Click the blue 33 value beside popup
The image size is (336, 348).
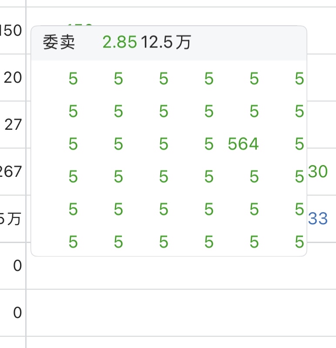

§ §

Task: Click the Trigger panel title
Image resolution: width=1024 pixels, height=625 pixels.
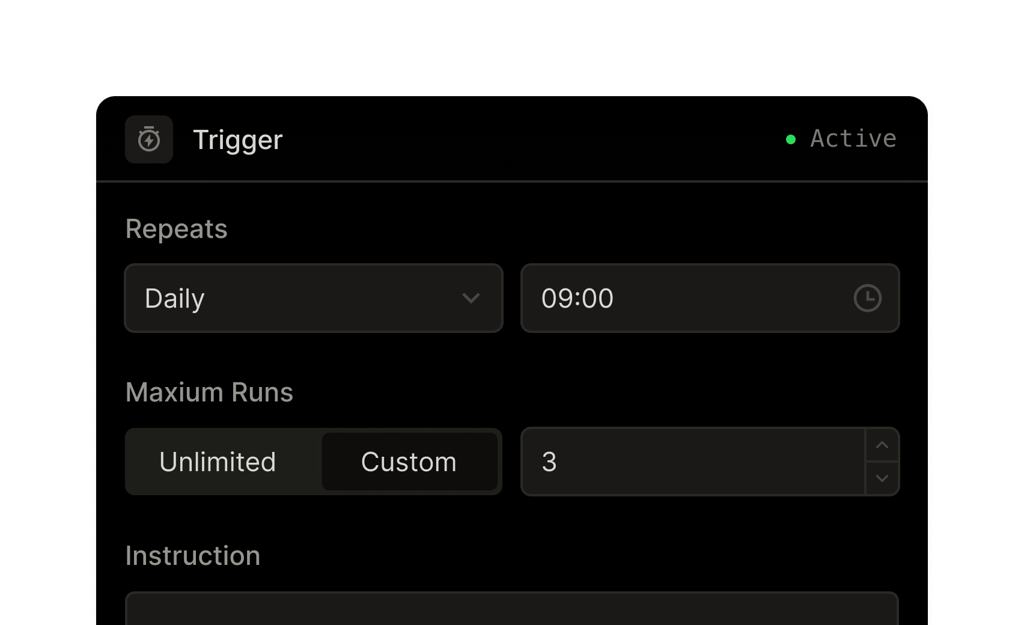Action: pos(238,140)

§ §

Arrange the material that opens with the line containing "Task: Click the Trigger panel title" and closes with the line containing "Action: pos(238,140)", both lines included, as a two-column CSV with the header instruction,response. Give one row for each piece of material, with each field in double quotes and line breaks replaced by spaces, and leave the pictures out.

_Solved problem:_
instruction,response
"Task: Click the Trigger panel title Image resolution: width=1024 pixels, height=625 pixels.","Action: pos(238,140)"